We've just adopted a new science curriculum, and I will begin using it this fall. I'm going to embrace the process and learn the the nuances of the curriculum before jumping in and making too many enhancements. However, that doesn't mean that I can't offer a few science extras throughout the year. Here are a couple of fun ideas that are sure to make your kids smile.
We all know how kids like to collect things, including cards for games that they may or may not actually play (think Pokemon). Well, I have fallen in love with Phylomon Cards! They are FREE to print, collect, and play.
From their website: "Phylo is: (1) a card game that makes use of the wonderful, complex, and inspiring things that inform the notion of biodiversity; (2) an exercise in crowd sourcing, open access, and open game development; and (3) FREAKIN’ AWESOME!"

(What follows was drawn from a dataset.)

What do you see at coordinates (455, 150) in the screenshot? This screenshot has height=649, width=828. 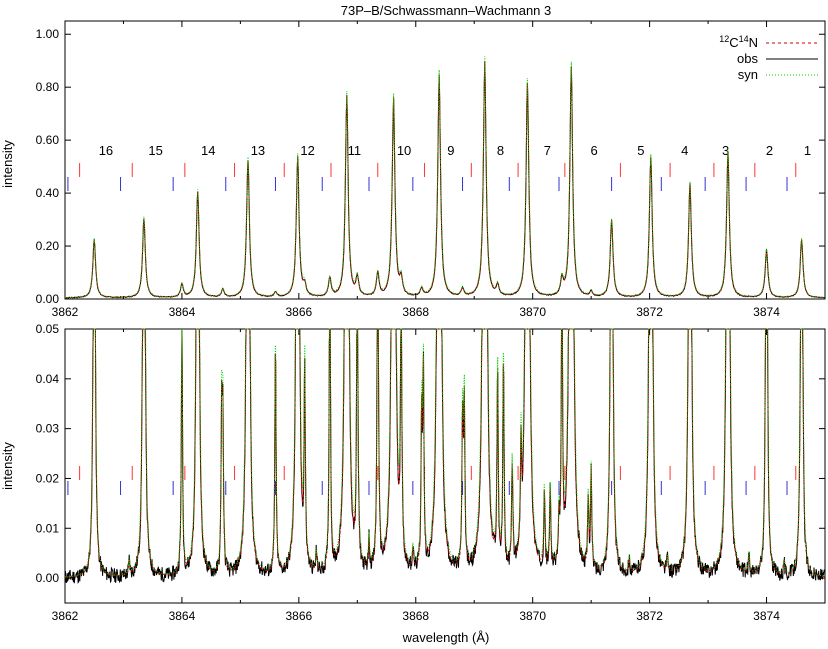 I see `band-labels: 16 15 14 13 12 11 10 9 8 7 6 5 4 3 2 1` at bounding box center [455, 150].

Imagine a world where kids collect and play with Phylo cards instead of Pokemon! Instead of learning about imaginary creatures, they would learn about biodiversity, ecosystems, and scientists.
You have to do a bit of exploring on their website to find everything you need, but it's all there: the rules, free printable cards, and even resources for making your own decks, like this one made by a first grade teacher and her class. Maybe you could be the next classroom or school to make a deck! Visit the world of Phylo(mon) Cards by clicking here.
This Youtube channel was by far, one of the favorites when I taught fourth grade. When we had a moment to spare, we'd pull up one of these videos (there are hundreds to choose from) and see a quick little science experiment, pausing each video long enough to predict and discuss outcomes. As a class, we were inspired to try many of these experiments and dig deeper into our understanding of why they did (or didn't) work. Several research projects emerged as a result of watching Sick Science.
Shifting from Stem to Steam
Art and science go hand in hand (think STEAM - the A is for Art). However, even with a newly purchased science curriculum, I don't have high hopes/expectations for the incorporation of art in the prepackaged lessons. Creating art to evaluate, explain, or explore an object, concept, or idea can be powerful -- and useful. Likewise, examining the art of others while learning about a concept can, for some students, foster connections that might otherwise be missed. What's really important about integrating is making sure that the ideas and activities truly support the targeted standards and learning outcomes. As I work to bring the A into our STEM-focused science program, I'll post updates.